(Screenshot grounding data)

--- --- ---

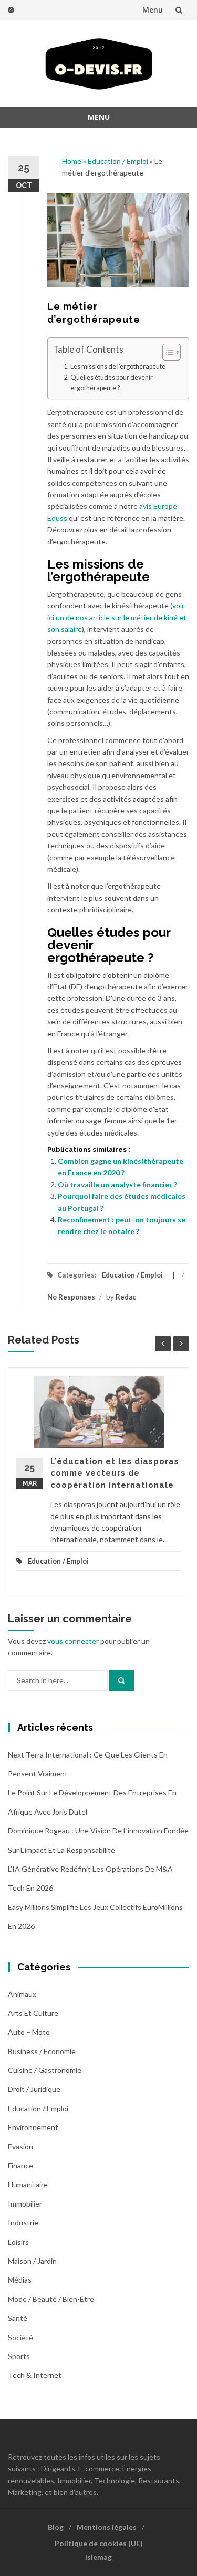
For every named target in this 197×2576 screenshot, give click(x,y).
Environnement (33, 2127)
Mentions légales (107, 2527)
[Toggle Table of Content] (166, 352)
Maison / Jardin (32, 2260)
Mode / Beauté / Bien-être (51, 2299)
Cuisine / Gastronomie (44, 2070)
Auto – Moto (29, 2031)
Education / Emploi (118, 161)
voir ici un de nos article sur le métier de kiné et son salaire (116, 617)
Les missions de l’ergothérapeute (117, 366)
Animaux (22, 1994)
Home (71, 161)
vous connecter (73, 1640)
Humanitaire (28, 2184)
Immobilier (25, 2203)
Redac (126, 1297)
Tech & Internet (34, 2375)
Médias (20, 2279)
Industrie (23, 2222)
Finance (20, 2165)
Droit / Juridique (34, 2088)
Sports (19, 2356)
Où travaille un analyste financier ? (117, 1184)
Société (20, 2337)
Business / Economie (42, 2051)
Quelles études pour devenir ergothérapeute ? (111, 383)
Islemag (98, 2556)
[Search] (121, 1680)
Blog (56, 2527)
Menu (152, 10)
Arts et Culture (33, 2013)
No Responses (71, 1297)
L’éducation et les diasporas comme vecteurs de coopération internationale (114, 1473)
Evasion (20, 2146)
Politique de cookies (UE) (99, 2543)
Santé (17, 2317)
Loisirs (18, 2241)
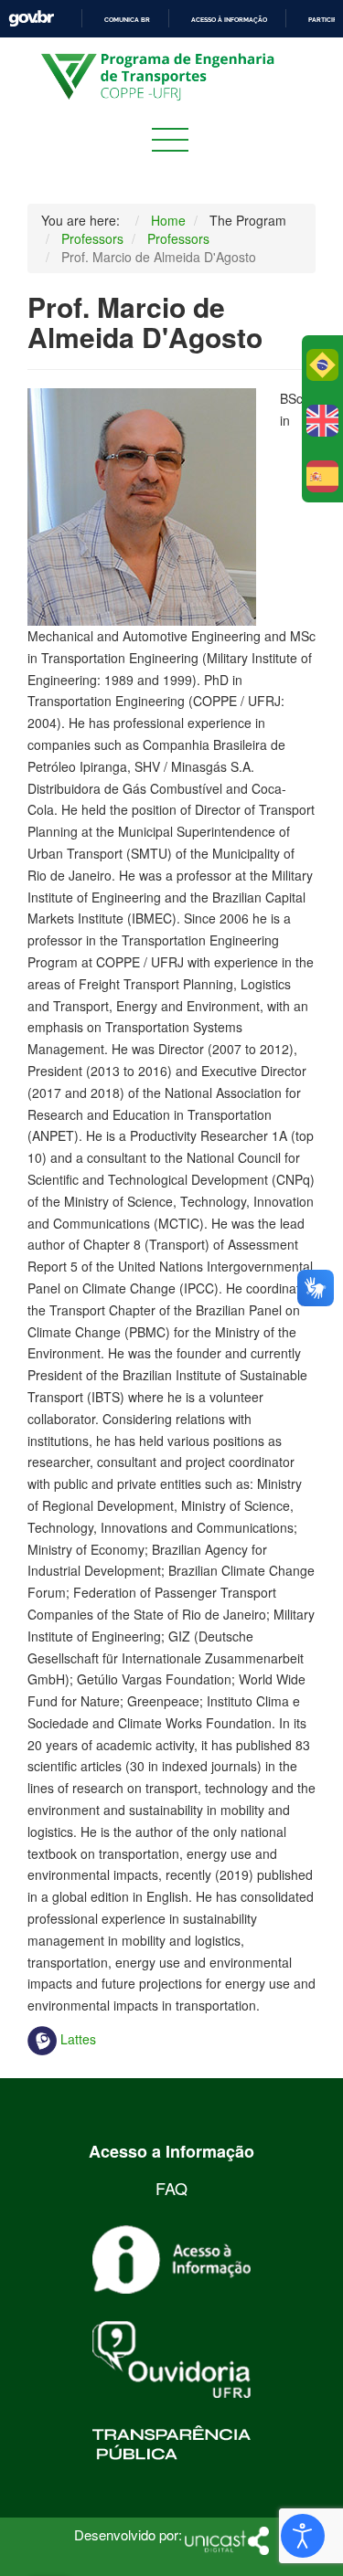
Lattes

--- --- ---

**Task:** Count each line above where the string "ergothérapeute" occurs. Give the number only.

**Task response:** 2